I don't know why I was so afraid of pregnancy and the sexual activity it implied. Partly I took in all the messages society was trying to send about teen-childbearing and why it's a bad idea. Partly it's because I knew from a young age that I would go to college. Mainly it was because I grew up in a small town and saw what happened to young women who had children. They became "mothers" in a very exclusive way. Now that I am a mother I understand that their lives were much more complex than I ever guessed, but at the time it seemed like they got a giant "mother" label pasted on their foreheads and that was all they were ever going to be.
First and foremost I wanted to be me. Not a label.
Ironically, I wanted it to be so clear who I was and what I stood for (and would not stand for) that I pasted labels firmly and proudly on myself. Prude, Naive, Nice. Three labels I carried with me into my adult life. Labels others tried to stick on me I peeled off and left behind-congratulating myself on my self-awareness and maturity.
I was in my early twenties when I realized that by giving myself the prude label I'd defined myself in a very narrow way. Prude brought with it many underlying assumptions not the least of which was that I was heterosexual. After some personal exploration I determined that no label I could devise would be complex enough to describe my feelings about love and sex. I love my husband, my son, my housemate, my parents, my friends, and my pets. I show and share that love in different ways. My feelings about sex are too complex to fit on a bumper sticker but the fact that my first true love was bi-sexual should have been a clue much earlier.
In my mid-twenties I realized that death and alcohol were not as interchangeable as I had believed. My underlying assumption was that if you used alcohol or tobacco you were either a bad person or you would die very soon. That either/or thinking did not allow for people who could drink in moderation, and safely. My first few encounters with sloppily drunk people in college were a mixed bag that gave me my first inkling that things might be more complicated than I thought. Later I met people who I felt were nice people and then I found out that they had the occasional nip of alcohol or that they smoked. Gee, you could be nice and drink or nice and smoke and not die immediately. What a revelation! I still don't drink (I'm still on the medication) and I do still get anxious if too many people around me are drinking but I've come a long way.

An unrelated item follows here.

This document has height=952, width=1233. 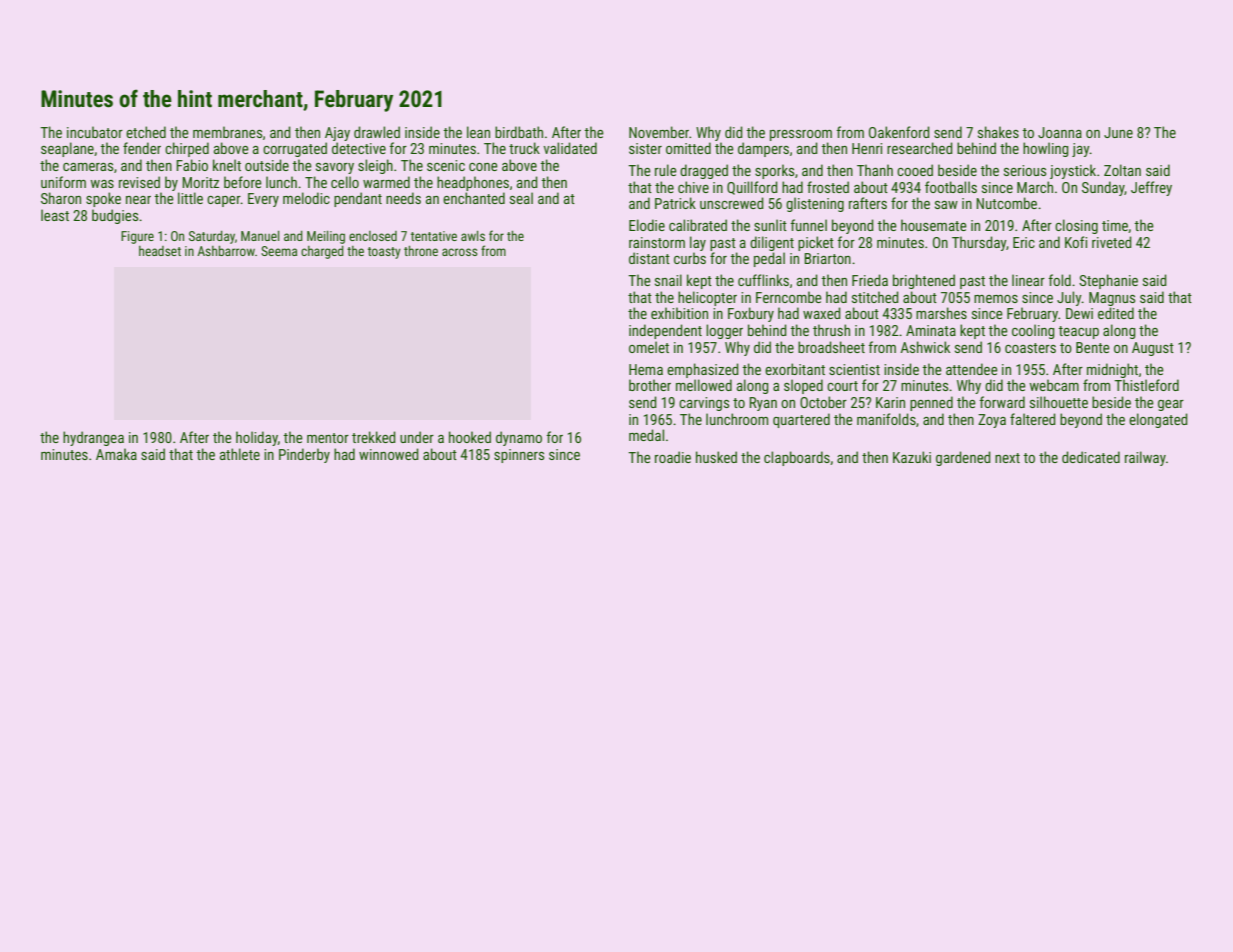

Now, in my thirties, I'm learning the cost of being nice as I had defined it. Nice to me meant never disagreeing in public, giving in at the first sign of conflict, and not competing for anything. Nice also had a lot of positive virtues that I plan to keep. It is the dark side of nice that I am working expunging from my life and habits. Instead of nice but... I want to be nice and... competitive, firm, principled. I want to fight for my right answers and if some else's right answer works better, then be gracious in defeat. In the past I have aggressively surrendered and been gracious in defeat before the other person even knew I had a different idea of how things should be done.
In the 15 years since I left high school I have learned a lot about myself and the world I live in. The most important lesson being that AND is more powerful than OR.